▶ _Work item_
The answer must restate every record word for word.
====== Source data ======
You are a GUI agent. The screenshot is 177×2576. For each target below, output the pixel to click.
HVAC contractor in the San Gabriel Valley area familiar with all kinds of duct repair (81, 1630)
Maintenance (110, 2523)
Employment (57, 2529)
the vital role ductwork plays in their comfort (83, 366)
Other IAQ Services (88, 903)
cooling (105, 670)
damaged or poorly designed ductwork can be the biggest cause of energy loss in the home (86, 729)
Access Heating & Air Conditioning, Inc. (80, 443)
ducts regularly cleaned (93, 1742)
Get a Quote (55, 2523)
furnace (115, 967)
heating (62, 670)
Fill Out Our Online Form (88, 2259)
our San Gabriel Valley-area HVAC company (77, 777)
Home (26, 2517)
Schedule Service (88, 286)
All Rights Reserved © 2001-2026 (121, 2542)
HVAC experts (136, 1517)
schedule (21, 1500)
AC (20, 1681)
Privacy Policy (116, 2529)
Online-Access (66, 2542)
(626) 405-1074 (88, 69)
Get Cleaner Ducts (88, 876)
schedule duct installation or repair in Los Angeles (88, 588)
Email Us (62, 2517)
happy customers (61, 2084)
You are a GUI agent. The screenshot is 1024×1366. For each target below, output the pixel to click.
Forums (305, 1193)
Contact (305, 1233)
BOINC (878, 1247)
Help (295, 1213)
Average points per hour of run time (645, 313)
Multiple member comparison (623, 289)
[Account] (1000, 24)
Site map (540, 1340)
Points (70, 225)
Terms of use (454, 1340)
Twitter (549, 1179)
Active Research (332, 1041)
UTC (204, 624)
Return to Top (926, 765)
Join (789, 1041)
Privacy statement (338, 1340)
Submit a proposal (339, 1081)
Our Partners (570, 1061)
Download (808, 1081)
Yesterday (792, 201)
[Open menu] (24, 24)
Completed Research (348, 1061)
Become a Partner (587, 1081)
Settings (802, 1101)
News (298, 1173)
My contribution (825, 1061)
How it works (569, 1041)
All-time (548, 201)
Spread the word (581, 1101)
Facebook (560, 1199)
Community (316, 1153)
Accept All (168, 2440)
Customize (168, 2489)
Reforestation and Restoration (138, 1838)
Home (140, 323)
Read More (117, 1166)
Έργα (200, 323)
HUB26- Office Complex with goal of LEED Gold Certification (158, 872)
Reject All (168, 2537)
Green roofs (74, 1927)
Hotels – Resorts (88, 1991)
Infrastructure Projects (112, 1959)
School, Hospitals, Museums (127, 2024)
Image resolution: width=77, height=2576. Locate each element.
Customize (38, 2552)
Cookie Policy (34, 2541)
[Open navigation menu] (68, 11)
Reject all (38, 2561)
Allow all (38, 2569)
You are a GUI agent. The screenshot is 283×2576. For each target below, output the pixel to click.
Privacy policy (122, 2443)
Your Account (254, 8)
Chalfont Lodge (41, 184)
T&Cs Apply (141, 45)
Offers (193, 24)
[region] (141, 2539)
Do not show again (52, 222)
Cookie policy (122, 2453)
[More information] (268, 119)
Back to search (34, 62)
======
▶ _Exercise result_
You are a GUI agent. The screenshot is 177×2576. For each target below, output the pixel to click.
HVAC contractor in the San Gabriel Valley area familiar with all kinds of duct repair (81, 1630)
Maintenance (110, 2523)
Employment (57, 2529)
the vital role ductwork plays in their comfort (83, 366)
Other IAQ Services (88, 903)
cooling (105, 670)
damaged or poorly designed ductwork can be the biggest cause of energy loss in the home (86, 729)
Access Heating & Air Conditioning, Inc. (80, 443)
ducts regularly cleaned (93, 1742)
Get a Quote (55, 2523)
furnace (115, 967)
heating (62, 670)
Fill Out Our Online Form (88, 2259)
our San Gabriel Valley-area HVAC company (77, 777)
Home (26, 2517)
Schedule Service (88, 286)
All Rights Reserved © 2001-2026 (121, 2542)
HVAC experts (136, 1517)
schedule (21, 1500)
AC (20, 1681)
Privacy Policy (116, 2529)
Online-Access (66, 2542)
(626) 405-1074 (88, 69)
Get Cleaner Ducts (88, 876)
schedule duct installation or repair in Los Angeles (88, 588)
Email Us (62, 2517)
happy customers (61, 2084)
You are a GUI agent. The screenshot is 1024×1366. For each target below, output the pixel to click.
Forums (305, 1193)
Contact (305, 1233)
BOINC (878, 1247)
Help (295, 1213)
Average points per hour of run time (645, 313)
Multiple member comparison (623, 289)
[Account] (1000, 24)
Site map (540, 1340)
Points (70, 225)
Terms of use (454, 1340)
Twitter (549, 1179)
Active Research (332, 1041)
UTC (204, 624)
Return to Top (926, 765)
Join (789, 1041)
Privacy statement (338, 1340)
Submit a proposal (339, 1081)
Our Partners (570, 1061)
Download (808, 1081)
Yesterday (792, 201)
[Open menu] (24, 24)
Completed Research (348, 1061)
Become a Partner (587, 1081)
Settings (802, 1101)
News (298, 1173)
My contribution (825, 1061)
How it works (569, 1041)
All-time (548, 201)
Spread the word (581, 1101)
Facebook (560, 1199)
Community (316, 1153)
Accept All (168, 2440)
Customize (168, 2489)
Reforestation and Restoration (138, 1838)
Home (140, 323)
Read More (117, 1166)
Έργα (200, 323)
HUB26- Office Complex with goal of LEED Gold Certification (158, 872)
Reject All (168, 2537)
Green roofs (74, 1927)
Hotels – Resorts (88, 1991)
Infrastructure Projects (112, 1959)
School, Hospitals, Museums (127, 2024)
Image resolution: width=77, height=2576. Locate each element.
Customize (38, 2552)
Cookie Policy (34, 2541)
[Open navigation menu] (68, 11)
Reject all (38, 2561)
Allow all (38, 2569)
You are a GUI agent. The screenshot is 283×2576. For each target below, output the pixel to click.
Privacy policy (122, 2443)
Your Account (254, 8)
Chalfont Lodge (41, 184)
T&Cs Apply (141, 45)
Offers (193, 24)
[region] (141, 2539)
Do not show again (52, 222)
Cookie policy (122, 2453)
[More information] (268, 119)
Back to search (34, 62)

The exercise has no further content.